Instructions for the task: Beginning with the line containing "Instruction: Click the y-axis tick label −4", transcribe every line exactly down to the last one in the records below, and drop the pictures.
-- Information shown follows --
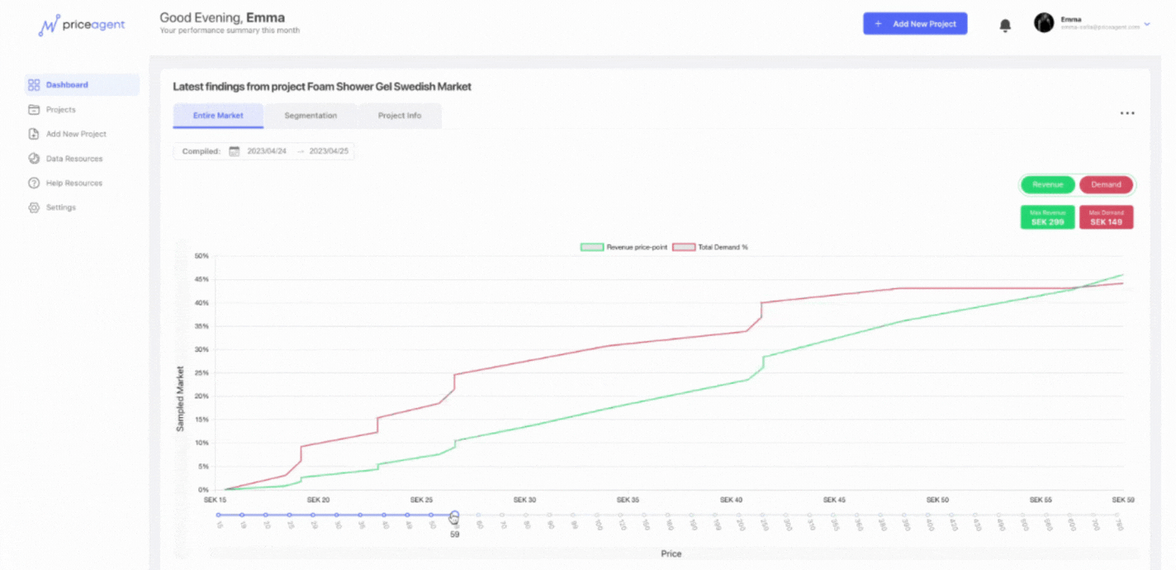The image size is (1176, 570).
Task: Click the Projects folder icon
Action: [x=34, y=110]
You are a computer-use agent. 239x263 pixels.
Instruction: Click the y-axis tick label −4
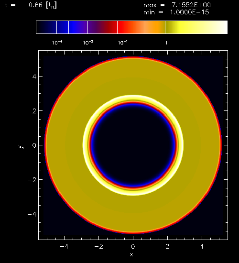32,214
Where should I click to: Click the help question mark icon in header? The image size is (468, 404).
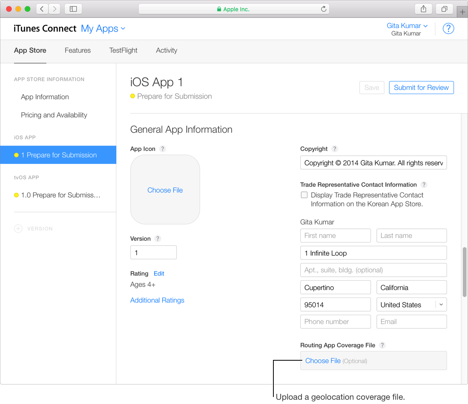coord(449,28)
-- Information shown concluded --
Reply:
Instruction: Click the y-axis tick label −4
32,214
Where should I click to: Click the help question mark icon in header? The image size is (468, 404).
coord(449,28)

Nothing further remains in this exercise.